Instructions to follow: Reproduce the listing below verbatim from its first line through the line that contains "tap(639, 411)", including both.

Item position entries
|---|
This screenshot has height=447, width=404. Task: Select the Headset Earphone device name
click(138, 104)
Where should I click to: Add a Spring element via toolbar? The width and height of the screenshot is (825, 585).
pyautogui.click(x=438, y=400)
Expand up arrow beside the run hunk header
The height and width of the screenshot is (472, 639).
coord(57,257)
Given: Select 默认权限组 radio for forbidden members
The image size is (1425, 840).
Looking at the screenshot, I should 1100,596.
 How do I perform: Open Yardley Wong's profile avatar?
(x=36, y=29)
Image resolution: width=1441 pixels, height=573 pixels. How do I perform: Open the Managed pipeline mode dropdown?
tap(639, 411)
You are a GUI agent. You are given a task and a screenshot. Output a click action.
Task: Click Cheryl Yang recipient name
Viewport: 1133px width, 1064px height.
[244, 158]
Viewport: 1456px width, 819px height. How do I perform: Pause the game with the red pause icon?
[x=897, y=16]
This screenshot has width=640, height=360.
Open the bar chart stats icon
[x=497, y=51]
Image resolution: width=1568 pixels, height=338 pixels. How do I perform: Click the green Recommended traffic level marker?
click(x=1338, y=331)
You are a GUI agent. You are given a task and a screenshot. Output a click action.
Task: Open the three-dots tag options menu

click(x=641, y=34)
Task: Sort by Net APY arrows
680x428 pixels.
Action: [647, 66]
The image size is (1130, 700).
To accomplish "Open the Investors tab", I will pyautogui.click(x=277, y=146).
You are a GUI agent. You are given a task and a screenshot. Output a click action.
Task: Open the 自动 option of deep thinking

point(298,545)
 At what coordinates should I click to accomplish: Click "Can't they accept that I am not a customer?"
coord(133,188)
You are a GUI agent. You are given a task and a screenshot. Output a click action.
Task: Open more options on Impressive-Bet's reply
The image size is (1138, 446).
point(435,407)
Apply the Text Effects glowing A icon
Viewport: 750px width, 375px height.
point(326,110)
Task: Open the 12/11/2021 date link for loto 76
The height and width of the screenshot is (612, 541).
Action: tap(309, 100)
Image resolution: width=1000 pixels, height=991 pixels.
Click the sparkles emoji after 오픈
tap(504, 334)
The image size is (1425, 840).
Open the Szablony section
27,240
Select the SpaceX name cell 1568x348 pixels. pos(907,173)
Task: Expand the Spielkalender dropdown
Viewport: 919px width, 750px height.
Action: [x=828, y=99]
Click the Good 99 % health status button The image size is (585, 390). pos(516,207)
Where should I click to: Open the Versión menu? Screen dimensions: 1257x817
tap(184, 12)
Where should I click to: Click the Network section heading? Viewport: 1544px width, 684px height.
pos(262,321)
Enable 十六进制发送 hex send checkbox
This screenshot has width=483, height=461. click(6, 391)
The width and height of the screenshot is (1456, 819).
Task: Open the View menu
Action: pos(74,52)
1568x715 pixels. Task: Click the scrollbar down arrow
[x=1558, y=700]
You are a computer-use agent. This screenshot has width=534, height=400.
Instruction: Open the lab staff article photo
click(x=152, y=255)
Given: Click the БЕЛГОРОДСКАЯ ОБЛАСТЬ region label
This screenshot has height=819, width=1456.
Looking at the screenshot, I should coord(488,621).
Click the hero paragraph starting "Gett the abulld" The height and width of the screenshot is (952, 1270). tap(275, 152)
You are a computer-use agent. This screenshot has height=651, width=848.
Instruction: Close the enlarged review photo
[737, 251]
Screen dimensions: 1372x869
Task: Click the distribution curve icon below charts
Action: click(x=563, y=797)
|---|
Solution to the problem:
This screenshot has height=447, width=404. Task: Select the Headset Earphone device name
click(138, 104)
Where should I click to: Add a Spring element via toolbar? The width and height of the screenshot is (825, 585).
pyautogui.click(x=438, y=400)
Expand up arrow beside the run hunk header
The height and width of the screenshot is (472, 639).
coord(57,257)
Given: Select 默认权限组 radio for forbidden members
The image size is (1425, 840).
Looking at the screenshot, I should 1100,596.
 How do I perform: Open Yardley Wong's profile avatar?
(x=36, y=29)
Image resolution: width=1441 pixels, height=573 pixels. How do I perform: Open the Managed pipeline mode dropdown?
tap(639, 411)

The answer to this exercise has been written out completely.